We have just started work on a Semantic Web application that will return information in RDF on species status and distribution for a selected geographic area. The aim of the application is to provide a framework for amalgamating the four types of data sources above into some sort of uniform species list. (I’m calling this TOAD data, for Taxon Observation And Distribution. A TOAD ontology may be in the not-too-distant future.)
I think the basic data granule here comes down to who-where-what-when? That is, a combination of data source by geographic region by taxonomic entity by time period. For now the idea is to concatenate the who-where-what-when parameters into a single URI, thus designating it as a resource over which one can return an RDF description. Variants of this URI pattern will return information such as species lists for a particular region (either according to one data source or across all data sources handled by the system), sets of observation data for a particular species, or metadata for a data source.
10 September 2007
Naming The World
Last winter I gave a talk about gazetteers to a geography seminar here. I mentioned some of the important online gazetteer resources (e.g. the Alexandria Digital Library gazetteer or the Getty Thesaurus of Geographic Names), but somehow hadn’t yet run across perhaps the most interesting web-oriented gazetteer project to date, GeoNames.
The GeoNames gazetteer project has been around for a couple of years and currently contains more than eight million geographic names representing 6.4 million unique geographic entities. The project started off by assembling some of the major public domain gazetteer resources such as the USGS Geographic Names Information System for place names in the US and the National Geospatial-Intelligence Agency database for non-US names, but has expanded its content to include many other sources as well. GeoNames provides an elaborate RESTful API to its data and in a wiki-like fashion allows people to enter or correct placenames on their own.
A year ago, Bernard Vatant set about the task of integrating GeoNames into the Semantic Web, and with a little help from Harry Chen put together an ontology for placenames in GeoNames together with a URI scheme for the placenames backed by Semantic Web-friendly content negotiation.
From the point of view of somebody who wants to refer to placenames in a Semantic Web document, this set of URIs is a great resource. As a case in point, we are interested in providing species lists in RDF for various geographic regions. Often such species lists refer to named regions rather than geographic coordinates (for instance “Yolo County, California”). It is now straightforward to come up with a URI for such a region — Yolo County is represented by http://sws.geonames.org/5410882/. Even better, the fact that users can add their own placenames allows the creation of good URIs for locations with species lists that aren’t yet in GeoNames.

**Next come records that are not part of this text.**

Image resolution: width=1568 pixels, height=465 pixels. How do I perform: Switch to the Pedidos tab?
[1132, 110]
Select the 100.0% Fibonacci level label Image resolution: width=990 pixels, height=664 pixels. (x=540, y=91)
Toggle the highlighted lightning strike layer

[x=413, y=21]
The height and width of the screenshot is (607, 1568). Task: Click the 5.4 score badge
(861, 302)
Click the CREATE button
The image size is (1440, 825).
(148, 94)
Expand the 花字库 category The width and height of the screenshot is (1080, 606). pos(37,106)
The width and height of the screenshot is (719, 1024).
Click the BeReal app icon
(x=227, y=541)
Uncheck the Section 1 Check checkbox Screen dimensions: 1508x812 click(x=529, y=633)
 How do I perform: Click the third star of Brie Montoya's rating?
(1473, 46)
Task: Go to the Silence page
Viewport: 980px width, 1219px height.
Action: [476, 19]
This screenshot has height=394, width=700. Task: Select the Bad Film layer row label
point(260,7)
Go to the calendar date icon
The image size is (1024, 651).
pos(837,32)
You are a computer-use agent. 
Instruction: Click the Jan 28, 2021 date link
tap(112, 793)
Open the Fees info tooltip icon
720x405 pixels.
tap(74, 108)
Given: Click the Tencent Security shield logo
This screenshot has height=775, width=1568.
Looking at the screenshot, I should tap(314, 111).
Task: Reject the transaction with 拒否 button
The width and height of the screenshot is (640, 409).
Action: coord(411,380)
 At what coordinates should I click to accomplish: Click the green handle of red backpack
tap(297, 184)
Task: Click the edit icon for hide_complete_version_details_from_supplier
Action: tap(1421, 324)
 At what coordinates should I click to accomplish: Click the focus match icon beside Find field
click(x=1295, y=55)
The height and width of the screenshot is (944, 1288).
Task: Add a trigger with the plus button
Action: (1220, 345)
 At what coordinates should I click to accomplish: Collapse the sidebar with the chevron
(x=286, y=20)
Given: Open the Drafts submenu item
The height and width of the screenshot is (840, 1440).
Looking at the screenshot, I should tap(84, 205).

GeoNames is getting ever more comprehensive, though. It’s fun to see that the building where I’m writing this now, Wickson Hall, already has a GeoNames URI.
7 September 2007
Avoiding Islands
I’ve been inspired to start this blog by learning of the Linking Open Data project. This is a Semantic Web project to create a interlinked data commons on the web using RDF to link across open datasets. The project is still young, but has grown impressively. The figure at right is their diagram of the currently linked datasets. The whole network has well over 2 billion RDF triples in it, the datasets interlinked with approaching a million RDF links.
Though this network is rich, as of now it contains little in the way of scientific datasets. In the course of the Spire project, we would like to begin extending this network to biodiversity and natural history information sets. Of which there is a great deal of content already on the web; this catalog from TDWG lists 556 different biodiversity informatics projects to date.
The trouble with this set of biodiversity informatics projects is that the vast majority of these are islands, with little means to network these data across projects. History is partly to blame here — many of these projects were started before the rise of the Programmable Web, and the notion of supplying open web APIs for data access was simply not part of the developers’ thinking.
In the posts that follow, we will be exploring tools, projects, and other advances that may help to lead to a well-developed semantic network for natural history information.